* _ASSIGNMENT_:
Each line of the data must be copied exactly.

++++ SUPPLIED RECORDS

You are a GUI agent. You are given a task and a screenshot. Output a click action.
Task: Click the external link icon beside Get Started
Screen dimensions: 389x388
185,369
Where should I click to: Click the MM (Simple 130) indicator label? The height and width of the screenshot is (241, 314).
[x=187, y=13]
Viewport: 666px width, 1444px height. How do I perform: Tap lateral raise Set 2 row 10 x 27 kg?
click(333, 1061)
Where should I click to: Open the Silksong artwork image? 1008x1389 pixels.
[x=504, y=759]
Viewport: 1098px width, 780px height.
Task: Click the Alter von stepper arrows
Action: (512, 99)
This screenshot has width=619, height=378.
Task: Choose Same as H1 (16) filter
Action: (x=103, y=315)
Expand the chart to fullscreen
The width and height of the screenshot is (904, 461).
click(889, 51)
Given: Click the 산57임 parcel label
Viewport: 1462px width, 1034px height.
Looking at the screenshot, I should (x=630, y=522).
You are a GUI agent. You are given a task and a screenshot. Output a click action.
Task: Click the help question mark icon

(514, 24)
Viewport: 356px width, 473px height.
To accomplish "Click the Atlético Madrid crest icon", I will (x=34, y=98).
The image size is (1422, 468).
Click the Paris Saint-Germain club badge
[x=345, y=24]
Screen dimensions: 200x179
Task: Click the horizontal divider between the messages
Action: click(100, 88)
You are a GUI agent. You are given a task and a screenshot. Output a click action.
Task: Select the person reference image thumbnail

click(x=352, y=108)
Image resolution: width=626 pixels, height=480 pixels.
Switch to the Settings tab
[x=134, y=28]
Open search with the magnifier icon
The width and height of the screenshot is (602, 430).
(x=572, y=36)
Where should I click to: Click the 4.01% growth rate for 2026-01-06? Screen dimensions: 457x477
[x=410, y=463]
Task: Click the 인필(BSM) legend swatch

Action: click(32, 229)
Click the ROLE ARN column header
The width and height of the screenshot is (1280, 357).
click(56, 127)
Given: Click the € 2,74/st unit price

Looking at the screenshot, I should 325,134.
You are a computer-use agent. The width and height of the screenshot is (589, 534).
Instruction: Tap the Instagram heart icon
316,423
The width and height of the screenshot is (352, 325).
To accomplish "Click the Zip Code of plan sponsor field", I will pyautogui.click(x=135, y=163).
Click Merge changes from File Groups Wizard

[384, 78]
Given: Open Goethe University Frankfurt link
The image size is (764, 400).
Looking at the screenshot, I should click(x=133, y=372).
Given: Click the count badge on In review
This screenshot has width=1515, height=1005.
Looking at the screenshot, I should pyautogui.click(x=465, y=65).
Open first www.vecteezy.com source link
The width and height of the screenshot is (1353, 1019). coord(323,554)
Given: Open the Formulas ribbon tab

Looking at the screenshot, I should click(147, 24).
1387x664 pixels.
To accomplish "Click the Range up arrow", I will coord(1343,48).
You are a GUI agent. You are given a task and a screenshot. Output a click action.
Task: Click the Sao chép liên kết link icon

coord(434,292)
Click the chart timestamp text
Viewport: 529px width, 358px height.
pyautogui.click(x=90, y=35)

++++++++

* _SOLUTION FOR THIS TASK_:
You are a GUI agent. You are given a task and a screenshot. Output a click action.
Task: Click the external link icon beside Get Started
Screen dimensions: 389x388
185,369
Where should I click to: Click the MM (Simple 130) indicator label? The height and width of the screenshot is (241, 314).
[x=187, y=13]
Viewport: 666px width, 1444px height. How do I perform: Tap lateral raise Set 2 row 10 x 27 kg?
click(333, 1061)
Where should I click to: Open the Silksong artwork image? 1008x1389 pixels.
[x=504, y=759]
Viewport: 1098px width, 780px height.
Task: Click the Alter von stepper arrows
Action: (512, 99)
This screenshot has width=619, height=378.
Task: Choose Same as H1 (16) filter
Action: (x=103, y=315)
Expand the chart to fullscreen
The width and height of the screenshot is (904, 461).
click(889, 51)
Given: Click the 산57임 parcel label
Viewport: 1462px width, 1034px height.
Looking at the screenshot, I should (x=630, y=522).
You are a GUI agent. You are given a task and a screenshot. Output a click action.
Task: Click the help question mark icon

(514, 24)
Viewport: 356px width, 473px height.
To accomplish "Click the Atlético Madrid crest icon", I will (x=34, y=98).
The image size is (1422, 468).
Click the Paris Saint-Germain club badge
[x=345, y=24]
Screen dimensions: 200x179
Task: Click the horizontal divider between the messages
Action: click(100, 88)
You are a GUI agent. You are given a task and a screenshot. Output a click action.
Task: Select the person reference image thumbnail

click(x=352, y=108)
Image resolution: width=626 pixels, height=480 pixels.
Switch to the Settings tab
[x=134, y=28]
Open search with the magnifier icon
The width and height of the screenshot is (602, 430).
(x=572, y=36)
Where should I click to: Click the 4.01% growth rate for 2026-01-06? Screen dimensions: 457x477
[x=410, y=463]
Task: Click the 인필(BSM) legend swatch

Action: click(32, 229)
Click the ROLE ARN column header
The width and height of the screenshot is (1280, 357).
click(56, 127)
Given: Click the € 2,74/st unit price

Looking at the screenshot, I should 325,134.
You are a computer-use agent. The width and height of the screenshot is (589, 534).
Instruction: Tap the Instagram heart icon
316,423
The width and height of the screenshot is (352, 325).
To accomplish "Click the Zip Code of plan sponsor field", I will pyautogui.click(x=135, y=163).
Click Merge changes from File Groups Wizard

[384, 78]
Given: Open Goethe University Frankfurt link
The image size is (764, 400).
Looking at the screenshot, I should click(x=133, y=372).
Given: Click the count badge on In review
This screenshot has width=1515, height=1005.
Looking at the screenshot, I should pyautogui.click(x=465, y=65).
Open first www.vecteezy.com source link
The width and height of the screenshot is (1353, 1019). coord(323,554)
Given: Open the Formulas ribbon tab

Looking at the screenshot, I should click(147, 24).
1387x664 pixels.
To accomplish "Click the Range up arrow", I will coord(1343,48).
You are a GUI agent. You are given a task and a screenshot. Output a click action.
Task: Click the Sao chép liên kết link icon

coord(434,292)
Click the chart timestamp text
Viewport: 529px width, 358px height.
pyautogui.click(x=90, y=35)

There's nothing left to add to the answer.